Hey Michael, I recently saw your story and wanted to have the honor to write in your guest book. My name is Ciron Black. I am the left tackle for the LSU Tigers football team. I’m also number 70 and I saw you wearing that jersey number, that’s a great number by the way. You know some people see us as heroes because of how we play but the truth is people like yourself are the real heroes. I see all the small problems I face are nothing compared to the hardships that you may go through. God has a plan for all of us and for some reason he put it on my heart to write you tonight … if it is at all possible I would love to talk to you. My number is xxx-xxx-xxxx anytime day or night if you need someone to talk to. Hang in there buddy and just know that anything is possible through Christ.
Your Friend,
Ciron Black
P.S. I would love to write your name on my wrist tape as I get ready to take the field on Jan. 7th for the national championship. Let me know if that is OK.
When Black, then a sophomore, posted that message on Mikey’s page at CaringBridge.org in December 2007, 8-year-old Mikey lay in a bed at St. Jude Children’s Research Hospital in Memphis. A reaction to a chemotherapy treatment had rendered Mikey paralyzed, nearly blind and unable to speak. Doctors had told Mikey’s mother, Laurina, to plan on at least another year at the hospital.

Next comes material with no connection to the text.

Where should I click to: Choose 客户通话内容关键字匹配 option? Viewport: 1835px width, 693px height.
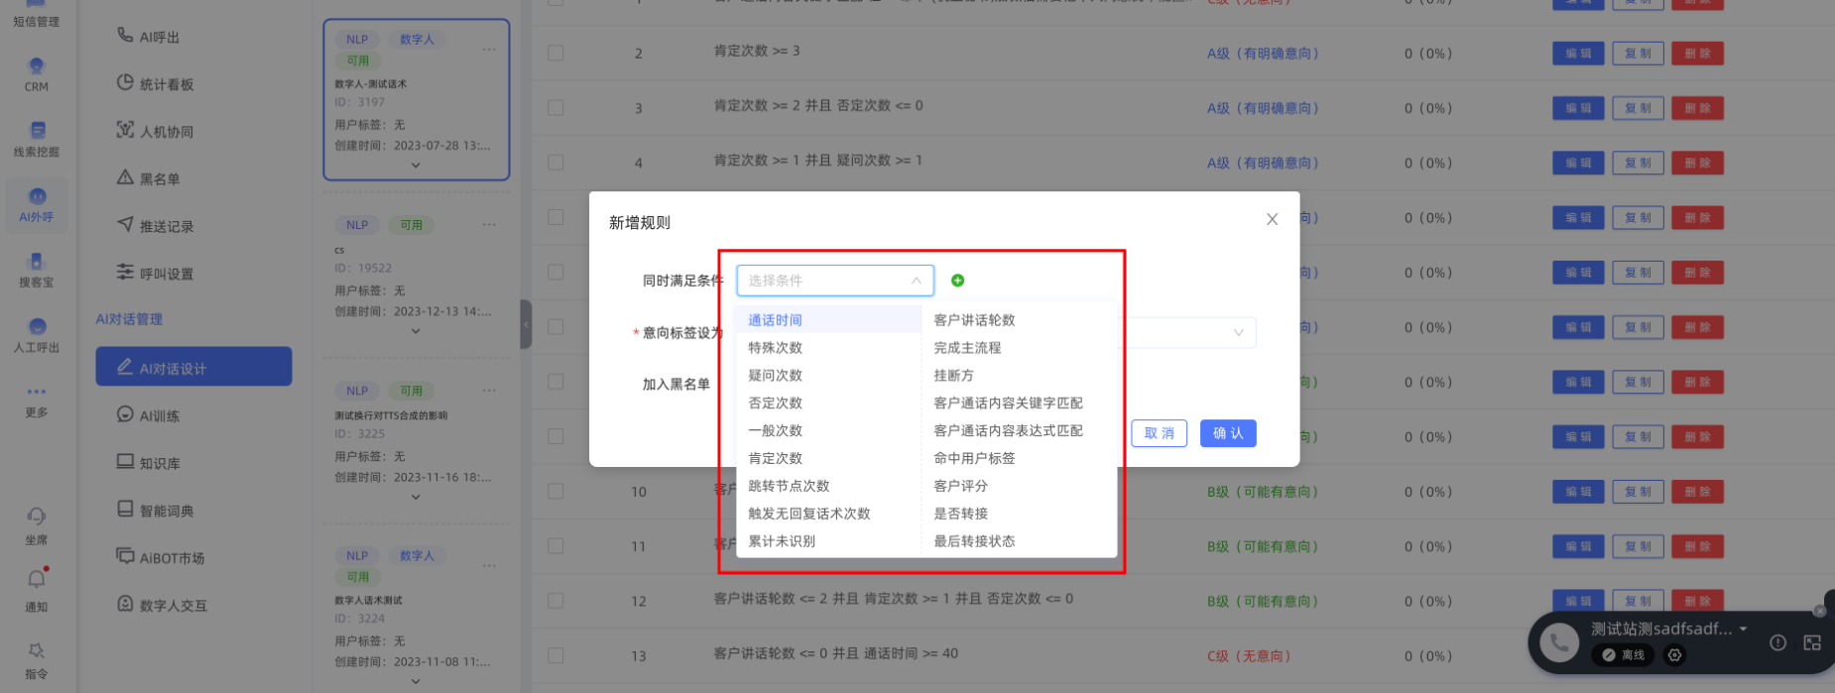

Knowing Mikey was an LSU football fan — his parents named him after Mike the Tiger — some friends of the family sent messages to several LSU players to keep Mikey in their prayers. Black, the son of two ministers from Tyler, Texas, did more than pray. After reading about Mikey’s battle with Acute Lymphoblastic Leukemia on CaringBridge.org, he posted the above message to Mikey’s guestbook.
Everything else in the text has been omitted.